You have 2 posts, your account doesn't need to be deleted anyway. It's not worth anything.

But, PM Costello I believe is the procedure.


----------



## frogboy (Mar 12, 2012)

You don't need to delete it. Though if you really want to, PM an Admin.


----------



## MelodieOctavia (Mar 12, 2012)

Just leave, deleting an account is more hassle than it's worth.


----------



## Lily (Mar 12, 2012)

I can delete your account...

...for a price. 

I prefer small bills, cashier's cheques, beautiful women, video games or cute pink things.
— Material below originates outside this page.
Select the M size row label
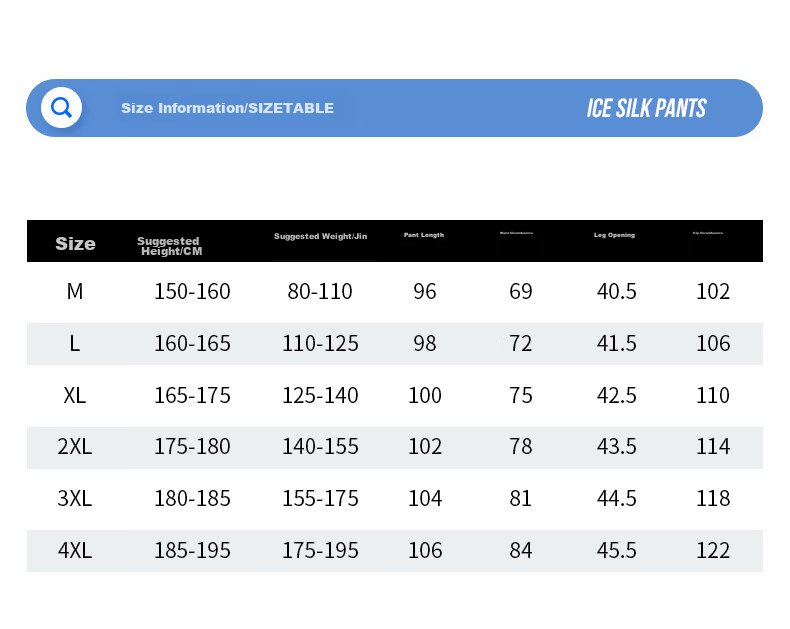Screen dimensions: 790x629 tap(75, 291)
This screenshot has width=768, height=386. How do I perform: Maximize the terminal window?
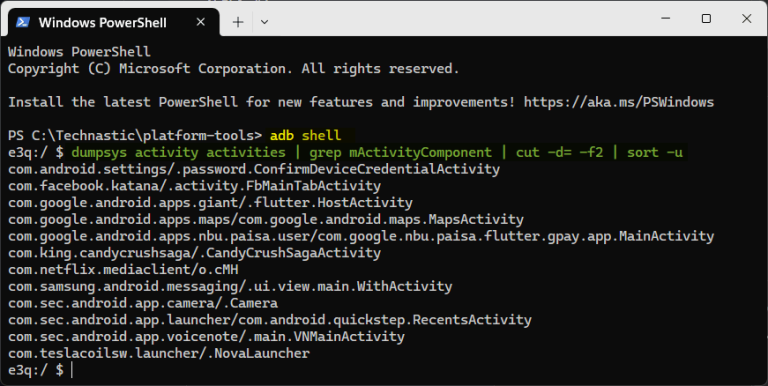point(706,19)
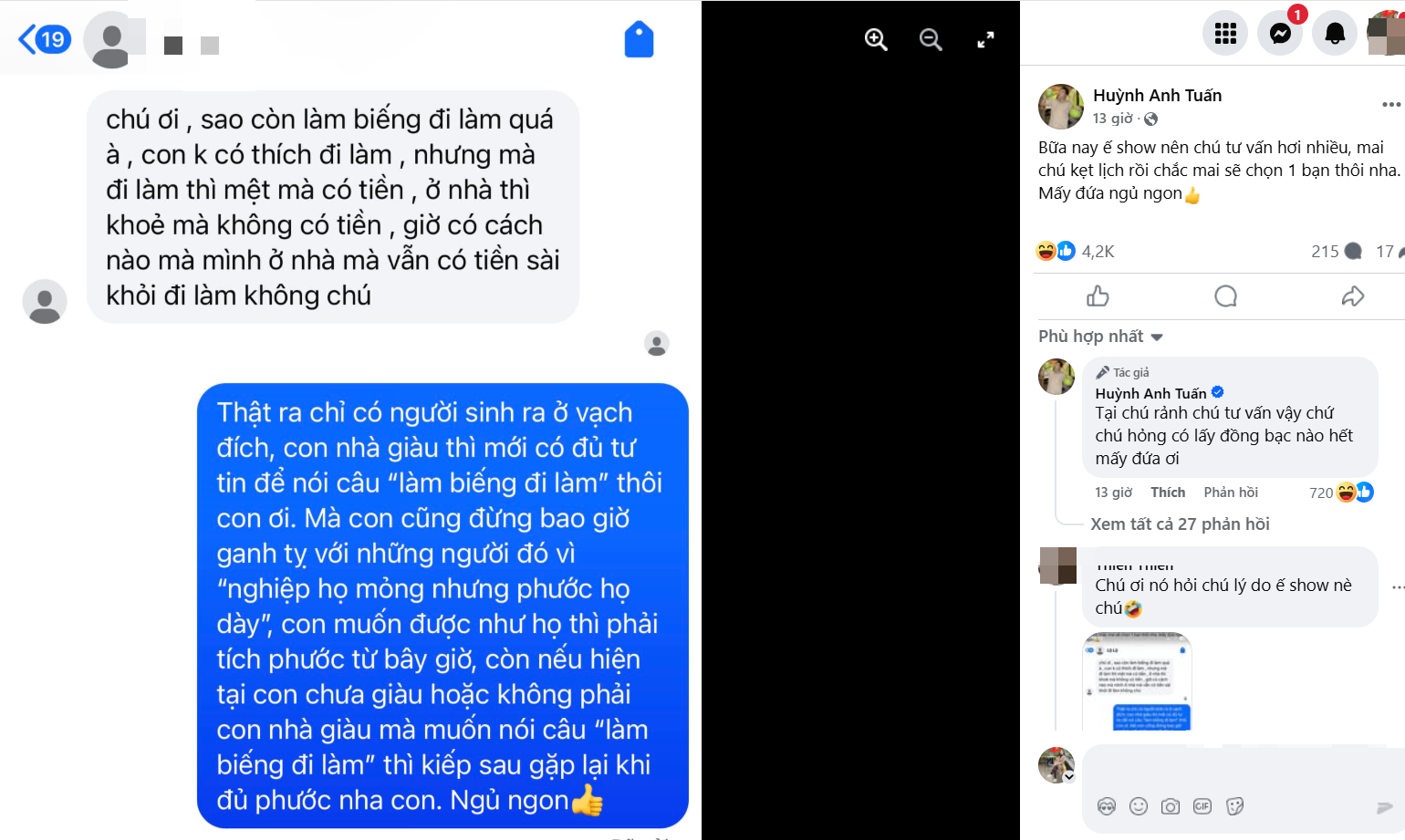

Based on the thought and quality of your gift, I may delete your account for you.


----------



## The Catboy (Mar 12, 2012)

With only 2 posts, there really isn't a reason to delete your account. You are better off just leaving


----------



## pwsincd (Mar 12, 2012)

PM admin , and walk away , they will either do it right then or leave it till a prudent time to cleanse the db.


----------



## Gahars (Mar 12, 2012)

Next to Admins, dark satanic rituals are your best bet. I hope you have some nearby virgins and livestock that you won't mind sacrificing.


----------